Written by William Elgin, posted by blog admin
Dust of Days is an romping alternative rock act hailing from the New Jersey area first formed in 2009 and featuring the talents of songwriter and drummer Frank Lettieri Jr. over the course of three releases. The third release and second full length album Analog Mind Bender has been four years in the making, but there’s never any sense listening to the twelve songs that they’ve been unduly overworked and drained of their blood and marrow. The performances have a remarkably natural and even live sound – the level of intimacy they achieve, for a rock band, is nothing short of exceptional. These are songs that lunge straight for the heart of human experiences and never attempt to cheat or shortcut the listener – they fully develop their ideas, package everything inside of strong production, and present a product that never dares pandering to its target audience. Some listeners might find that twelve songs are perhaps a song or two too many, but a lot more are going to find this a perfectly measured rock album for the times.

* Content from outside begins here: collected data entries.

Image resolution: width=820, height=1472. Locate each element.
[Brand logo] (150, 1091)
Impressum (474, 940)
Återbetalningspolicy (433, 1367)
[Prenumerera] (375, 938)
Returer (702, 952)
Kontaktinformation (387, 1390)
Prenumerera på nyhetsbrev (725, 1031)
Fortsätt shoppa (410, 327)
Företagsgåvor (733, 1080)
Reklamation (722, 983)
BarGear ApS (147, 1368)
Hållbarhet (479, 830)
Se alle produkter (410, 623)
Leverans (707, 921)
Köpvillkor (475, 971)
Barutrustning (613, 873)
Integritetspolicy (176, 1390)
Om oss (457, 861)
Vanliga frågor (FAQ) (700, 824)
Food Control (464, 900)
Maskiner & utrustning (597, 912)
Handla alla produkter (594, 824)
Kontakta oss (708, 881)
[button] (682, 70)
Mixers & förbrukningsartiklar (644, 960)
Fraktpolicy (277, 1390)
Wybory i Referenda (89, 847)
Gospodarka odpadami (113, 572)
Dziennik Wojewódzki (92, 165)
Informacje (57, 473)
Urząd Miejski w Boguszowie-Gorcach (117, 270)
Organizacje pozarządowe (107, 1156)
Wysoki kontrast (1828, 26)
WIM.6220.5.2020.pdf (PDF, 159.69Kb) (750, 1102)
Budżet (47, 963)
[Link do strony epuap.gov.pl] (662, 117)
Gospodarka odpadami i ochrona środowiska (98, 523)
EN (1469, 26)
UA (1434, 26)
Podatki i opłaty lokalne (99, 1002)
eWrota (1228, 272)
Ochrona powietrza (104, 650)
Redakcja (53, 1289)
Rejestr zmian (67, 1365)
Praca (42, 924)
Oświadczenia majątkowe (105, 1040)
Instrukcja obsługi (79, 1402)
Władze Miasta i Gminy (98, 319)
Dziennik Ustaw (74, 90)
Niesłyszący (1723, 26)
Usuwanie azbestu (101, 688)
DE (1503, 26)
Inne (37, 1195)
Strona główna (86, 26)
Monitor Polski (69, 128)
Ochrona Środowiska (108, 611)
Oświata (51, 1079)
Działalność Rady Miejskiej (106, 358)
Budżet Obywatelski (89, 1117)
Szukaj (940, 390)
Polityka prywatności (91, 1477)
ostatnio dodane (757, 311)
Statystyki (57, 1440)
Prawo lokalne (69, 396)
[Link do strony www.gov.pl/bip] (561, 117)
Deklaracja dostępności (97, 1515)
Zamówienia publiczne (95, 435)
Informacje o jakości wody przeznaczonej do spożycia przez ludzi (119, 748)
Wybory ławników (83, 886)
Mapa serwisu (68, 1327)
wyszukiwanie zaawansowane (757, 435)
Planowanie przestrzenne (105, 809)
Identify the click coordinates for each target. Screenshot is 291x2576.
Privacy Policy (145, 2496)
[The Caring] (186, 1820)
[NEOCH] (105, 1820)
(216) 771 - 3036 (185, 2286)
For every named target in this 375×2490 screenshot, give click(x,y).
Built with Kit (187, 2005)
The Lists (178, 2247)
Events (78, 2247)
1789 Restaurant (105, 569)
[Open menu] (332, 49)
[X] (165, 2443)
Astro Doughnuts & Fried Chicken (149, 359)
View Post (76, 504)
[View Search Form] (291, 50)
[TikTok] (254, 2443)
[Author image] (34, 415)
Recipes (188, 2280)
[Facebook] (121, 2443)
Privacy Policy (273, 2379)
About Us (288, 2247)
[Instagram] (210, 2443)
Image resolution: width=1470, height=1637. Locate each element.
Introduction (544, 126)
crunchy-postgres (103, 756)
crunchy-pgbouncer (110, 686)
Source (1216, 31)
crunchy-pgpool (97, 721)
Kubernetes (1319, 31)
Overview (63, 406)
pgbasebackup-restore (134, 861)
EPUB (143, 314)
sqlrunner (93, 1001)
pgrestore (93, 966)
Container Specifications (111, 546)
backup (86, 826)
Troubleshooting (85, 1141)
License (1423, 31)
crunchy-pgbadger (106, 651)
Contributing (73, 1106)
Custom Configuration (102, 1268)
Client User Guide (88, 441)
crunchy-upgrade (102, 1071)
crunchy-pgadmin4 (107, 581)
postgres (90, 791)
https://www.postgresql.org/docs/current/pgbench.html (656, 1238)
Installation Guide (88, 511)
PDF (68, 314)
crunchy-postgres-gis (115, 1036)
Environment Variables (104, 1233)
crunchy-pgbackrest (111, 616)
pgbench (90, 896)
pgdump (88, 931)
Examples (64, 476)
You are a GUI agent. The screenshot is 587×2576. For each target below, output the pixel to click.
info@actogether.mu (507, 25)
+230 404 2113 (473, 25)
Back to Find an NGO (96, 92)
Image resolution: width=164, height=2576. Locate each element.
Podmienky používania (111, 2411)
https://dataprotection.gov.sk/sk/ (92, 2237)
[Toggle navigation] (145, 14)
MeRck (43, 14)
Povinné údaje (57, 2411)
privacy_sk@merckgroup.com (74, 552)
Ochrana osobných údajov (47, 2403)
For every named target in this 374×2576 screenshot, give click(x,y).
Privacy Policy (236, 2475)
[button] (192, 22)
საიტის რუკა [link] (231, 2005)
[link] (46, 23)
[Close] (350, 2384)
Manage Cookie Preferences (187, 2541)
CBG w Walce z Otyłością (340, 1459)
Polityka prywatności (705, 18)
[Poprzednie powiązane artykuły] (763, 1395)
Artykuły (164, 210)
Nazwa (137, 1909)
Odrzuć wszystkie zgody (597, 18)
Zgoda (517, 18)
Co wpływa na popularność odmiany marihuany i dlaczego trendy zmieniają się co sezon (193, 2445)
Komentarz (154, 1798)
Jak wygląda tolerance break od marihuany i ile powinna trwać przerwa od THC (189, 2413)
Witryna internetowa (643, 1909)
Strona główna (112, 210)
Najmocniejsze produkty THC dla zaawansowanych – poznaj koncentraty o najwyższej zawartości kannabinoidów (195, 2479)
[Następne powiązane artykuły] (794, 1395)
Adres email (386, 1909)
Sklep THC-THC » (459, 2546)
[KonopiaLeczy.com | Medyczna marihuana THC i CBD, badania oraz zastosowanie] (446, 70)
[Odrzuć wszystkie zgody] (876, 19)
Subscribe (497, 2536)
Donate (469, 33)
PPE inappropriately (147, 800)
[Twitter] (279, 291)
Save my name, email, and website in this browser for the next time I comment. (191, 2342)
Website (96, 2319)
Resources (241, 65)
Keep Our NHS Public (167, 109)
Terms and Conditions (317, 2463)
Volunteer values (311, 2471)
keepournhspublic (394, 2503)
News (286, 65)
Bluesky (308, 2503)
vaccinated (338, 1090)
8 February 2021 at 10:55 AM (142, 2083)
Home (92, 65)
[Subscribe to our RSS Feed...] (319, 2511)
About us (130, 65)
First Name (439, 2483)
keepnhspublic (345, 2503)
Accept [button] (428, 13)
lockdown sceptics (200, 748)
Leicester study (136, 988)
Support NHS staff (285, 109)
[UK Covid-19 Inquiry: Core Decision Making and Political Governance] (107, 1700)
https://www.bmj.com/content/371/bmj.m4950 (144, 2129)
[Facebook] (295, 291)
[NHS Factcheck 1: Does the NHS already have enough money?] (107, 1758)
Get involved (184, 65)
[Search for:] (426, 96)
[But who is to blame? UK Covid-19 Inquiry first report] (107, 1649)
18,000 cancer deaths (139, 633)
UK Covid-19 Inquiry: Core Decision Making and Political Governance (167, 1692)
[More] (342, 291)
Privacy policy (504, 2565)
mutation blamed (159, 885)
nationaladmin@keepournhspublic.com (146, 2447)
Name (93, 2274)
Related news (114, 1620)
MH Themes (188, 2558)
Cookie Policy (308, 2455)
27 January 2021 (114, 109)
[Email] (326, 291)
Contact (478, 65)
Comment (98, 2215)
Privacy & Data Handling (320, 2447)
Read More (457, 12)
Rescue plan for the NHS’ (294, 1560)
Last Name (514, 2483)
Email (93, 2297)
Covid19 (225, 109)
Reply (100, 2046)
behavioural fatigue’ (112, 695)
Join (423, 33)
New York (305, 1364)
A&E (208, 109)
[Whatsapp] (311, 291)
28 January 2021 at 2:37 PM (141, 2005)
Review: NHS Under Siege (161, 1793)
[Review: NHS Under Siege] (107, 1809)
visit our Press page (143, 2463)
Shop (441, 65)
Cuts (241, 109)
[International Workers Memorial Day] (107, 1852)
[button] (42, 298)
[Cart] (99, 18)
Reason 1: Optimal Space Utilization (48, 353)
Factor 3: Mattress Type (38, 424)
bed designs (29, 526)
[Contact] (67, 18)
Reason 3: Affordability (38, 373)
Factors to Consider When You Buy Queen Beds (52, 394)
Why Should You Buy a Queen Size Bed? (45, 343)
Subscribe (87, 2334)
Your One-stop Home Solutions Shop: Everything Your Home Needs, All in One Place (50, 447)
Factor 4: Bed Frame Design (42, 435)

They open with the title song. It has a nicely striding riff, a dense musical attack, and their own distinctive take on the genre blending elements of classic rock with a more modern approach. They clearly show themselves capable of gritty lyricism that only a few bands of this ilk can muster and this blending of the current and retro has a combustible spark. “Aurora” is cut from the same rugged mold as the opener but there’s a much more intensely claustrophobic feel about this track than we experienced during the first song and the variations of vocal delivery are equally notable. “Heavy” is propelled by a bulldozer central riff and the band is wise to stick to it for the majority of the song, only switching gears for a few passages with tremendous effect. The focus here is undeniable. Dust of Days kicks off “Little Angel” with some methodical, less than ethereal riffing and the the song settles into a moody, spartan guitar driven groove during the verses. This is one of the album’s better songs thanks to the exceptional sharp dynamic sense the band presents for listeners.